For training self-carriage, a bit like this works well - and is gentle. It is a western bit, but I assume there ought to be some English equivalent. The Mylar version of the Kimberwick that I put in my previous post might be close:








​ 
The mouthpiece never changes shape, and it will not pull back and crush the cheek of the horse. It cannot poke anywhere. It can be used for direct reining.
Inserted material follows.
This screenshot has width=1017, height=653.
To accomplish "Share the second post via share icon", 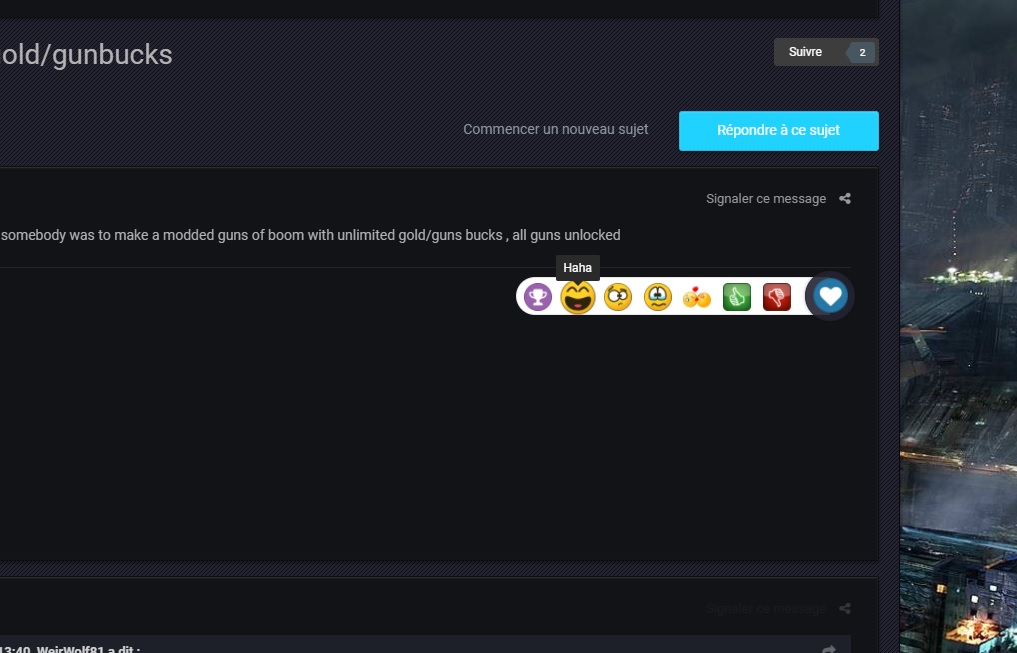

The curb strap is adjusted to allow 45-60 degrees of rotation by the shank before it tightens. When there is some slack in the reins, the curb strap has not tightened. When slack is out of the reins, the shanks have rotated enough to tighten the curb strap - so it is easy for the rider to see from the saddle if the curb strap has tightened. Just check the tension in the reins.

Prior to the curb strap tightening, there is virtually no pressure applied to the mouth. The bit is just rotating. If you look at the picture of Mia, the weight of the rein sliding down has rotated the shanks enough to tighten the curb strap. You can see how bothered she is by it (not!). That also indicates how freely the shanks rotate before the curb strap tightens.

If the rider does not snatch on the reins, but gives a smooth cue, then that rotation always occurs. And the horse will figure out that he can respond while the shanks are rotating freely, or he can respond after the curb strap tightens and pressure is applied. That time of free rotation is called the signal.

It give the horse a very easy to feel and definite cue - the left side of the mouthpiece rotating between his lips while the left shank rotates right next to his face and lips, or both shanks doing it, or all on the right side. Mia, the horse in my picture, could be a spooky mare, but she wasn't stupid. She quickly figured it out. We could sometimes go entire rides without ever needing to take all the slack out of the reins. If we did, it was because Mia chose to ignore my request - and horses will do so at times.

It was good for me because it made it easy to tell how much I was getting in her mouth, and how much was her responding to my leg or accepting my command during the signal phase. I had ridden her for years in a sidepull, and later rode her often in a snaffle, but she was always more eager and confident in a curb bit than anything else. Food for thought, since it totally contradicts what I was led to believe during my bitless only phase.

My current horse is Bandit. He spooks about as often as Mia did, but not nearly as hard. He doesn't try to run away, but he'll try hard to move to one side or turn around. I'd love to put him in Mia's old curb bit, but he needs to get more confidence. For now, either a sidepull or a snaffle is a better choice for getting him where I want him. I eventually want him in a curb bit, though, because one used well can be a very gentle way of riding - more so than bitless, IMHO. But I've tried both for years, so my opinion isn't entirely bogus.

For English showing, that might not work. But for training a horse to be shown English, it might. In any case, I thought I'd mention it because I spent years giving the stink eye to ANY bit...and my horse eventually taught me that SHE was happier (more eager, more forward, more relaxed and more confident) in a big ol' western curb with 7.5" sides. Just a thought from someone who used to rely on bitless only.


----------



## Yogiwick (Sep 30, 2013)

If the OP wants to work on collection I'd stay away from a curb.

I agree the myler type mouthpiece may be a good fit, they make many different styles.


----------



## HighOctaine2000 (Sep 15, 2015)

I have a girl who is willing to buy this bit if he doesn't like it... I'll try it and see how it goes, but it sounds like I'll definitely be trying a Myler as well! Thank you all so much for the good advice!


----------



## Yogiwick (Sep 30, 2013)

I'd probably try one just going off what you said:

http://www.marathontownandcountry.com/Horse_tack/Myler_bits_pic_with_logo.jpg


----------



## gottatrot (Jan 9, 2011)

bsms said:


> Poll pressure: I've tried sticking my fingertips under the poll strap while the reins are pulled back by myself or a friend... I've yet to feel anything definite. Maybe just a tiny bit of pressure..I used to own a Kimberwick, but I don't remember trying with that bit.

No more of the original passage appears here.